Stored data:
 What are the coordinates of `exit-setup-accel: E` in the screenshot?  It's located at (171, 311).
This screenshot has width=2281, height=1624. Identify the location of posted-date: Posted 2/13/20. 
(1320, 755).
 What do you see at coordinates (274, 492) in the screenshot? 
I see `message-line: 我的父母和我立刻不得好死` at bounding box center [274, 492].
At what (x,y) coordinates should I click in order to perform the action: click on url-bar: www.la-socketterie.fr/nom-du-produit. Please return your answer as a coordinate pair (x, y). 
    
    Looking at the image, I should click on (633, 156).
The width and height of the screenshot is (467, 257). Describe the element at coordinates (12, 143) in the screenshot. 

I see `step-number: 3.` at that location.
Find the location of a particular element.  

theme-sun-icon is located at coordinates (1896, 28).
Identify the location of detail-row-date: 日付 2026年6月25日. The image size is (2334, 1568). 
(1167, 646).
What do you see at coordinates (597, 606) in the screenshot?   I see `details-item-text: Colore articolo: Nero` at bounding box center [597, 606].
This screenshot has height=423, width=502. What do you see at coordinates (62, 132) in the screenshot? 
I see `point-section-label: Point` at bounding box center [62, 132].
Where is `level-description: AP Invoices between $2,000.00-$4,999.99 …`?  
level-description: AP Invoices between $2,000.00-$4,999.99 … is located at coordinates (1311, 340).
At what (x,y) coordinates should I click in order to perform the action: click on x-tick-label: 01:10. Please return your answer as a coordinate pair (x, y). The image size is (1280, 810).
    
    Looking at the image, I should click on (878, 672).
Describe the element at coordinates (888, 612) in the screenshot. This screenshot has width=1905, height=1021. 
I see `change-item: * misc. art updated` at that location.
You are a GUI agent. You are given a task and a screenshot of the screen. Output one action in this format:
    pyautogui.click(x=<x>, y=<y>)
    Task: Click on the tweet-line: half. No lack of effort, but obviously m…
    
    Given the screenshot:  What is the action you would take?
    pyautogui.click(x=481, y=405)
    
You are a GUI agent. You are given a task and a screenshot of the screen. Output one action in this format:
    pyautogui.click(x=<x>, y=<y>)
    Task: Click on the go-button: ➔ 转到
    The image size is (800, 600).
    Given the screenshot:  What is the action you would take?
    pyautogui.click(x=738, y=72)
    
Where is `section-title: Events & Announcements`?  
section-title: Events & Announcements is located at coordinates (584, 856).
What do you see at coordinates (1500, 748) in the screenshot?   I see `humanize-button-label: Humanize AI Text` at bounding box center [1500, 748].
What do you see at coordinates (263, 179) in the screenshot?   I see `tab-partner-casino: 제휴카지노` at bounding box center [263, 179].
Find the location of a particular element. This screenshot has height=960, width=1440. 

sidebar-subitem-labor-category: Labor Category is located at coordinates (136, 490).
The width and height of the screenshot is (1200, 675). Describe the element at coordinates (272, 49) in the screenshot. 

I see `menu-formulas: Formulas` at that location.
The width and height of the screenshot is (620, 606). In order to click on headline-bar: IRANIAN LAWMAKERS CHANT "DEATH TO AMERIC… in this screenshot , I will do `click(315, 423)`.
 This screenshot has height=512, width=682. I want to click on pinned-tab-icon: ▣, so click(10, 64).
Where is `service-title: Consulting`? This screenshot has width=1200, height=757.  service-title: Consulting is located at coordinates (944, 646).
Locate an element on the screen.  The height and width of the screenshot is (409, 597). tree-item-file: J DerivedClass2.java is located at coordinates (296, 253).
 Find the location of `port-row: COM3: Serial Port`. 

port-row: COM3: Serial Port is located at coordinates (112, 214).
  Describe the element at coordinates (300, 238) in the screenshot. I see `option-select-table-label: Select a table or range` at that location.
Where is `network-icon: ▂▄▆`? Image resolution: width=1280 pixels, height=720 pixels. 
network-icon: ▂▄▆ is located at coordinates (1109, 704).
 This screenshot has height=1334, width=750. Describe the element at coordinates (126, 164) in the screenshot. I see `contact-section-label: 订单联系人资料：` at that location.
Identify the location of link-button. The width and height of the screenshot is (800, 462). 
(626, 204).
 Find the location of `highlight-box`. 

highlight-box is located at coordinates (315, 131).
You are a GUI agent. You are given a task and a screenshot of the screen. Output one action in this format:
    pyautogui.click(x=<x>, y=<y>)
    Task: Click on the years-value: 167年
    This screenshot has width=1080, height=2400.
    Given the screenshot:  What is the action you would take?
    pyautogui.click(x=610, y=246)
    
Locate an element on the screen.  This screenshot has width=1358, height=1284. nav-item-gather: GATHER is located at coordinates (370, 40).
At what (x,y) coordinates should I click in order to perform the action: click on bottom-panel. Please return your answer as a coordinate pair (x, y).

:: PROBLEM TO SOLVE ::
Copy out the lines from the one containing "What do you see at coordinates (1500, 748)" to the one containing "coordinates (944, 646).", both included, without changing anything.

:: ANSWER TO THE PROBLEM ::
What do you see at coordinates (1500, 748) in the screenshot?   I see `humanize-button-label: Humanize AI Text` at bounding box center [1500, 748].
What do you see at coordinates (263, 179) in the screenshot?   I see `tab-partner-casino: 제휴카지노` at bounding box center [263, 179].
Find the location of a particular element. This screenshot has height=960, width=1440. 

sidebar-subitem-labor-category: Labor Category is located at coordinates (136, 490).
The width and height of the screenshot is (1200, 675). Describe the element at coordinates (272, 49) in the screenshot. 

I see `menu-formulas: Formulas` at that location.
The width and height of the screenshot is (620, 606). In order to click on headline-bar: IRANIAN LAWMAKERS CHANT "DEATH TO AMERIC… in this screenshot , I will do `click(315, 423)`.
 This screenshot has height=512, width=682. I want to click on pinned-tab-icon: ▣, so click(10, 64).
Where is `service-title: Consulting`? This screenshot has width=1200, height=757.  service-title: Consulting is located at coordinates (944, 646).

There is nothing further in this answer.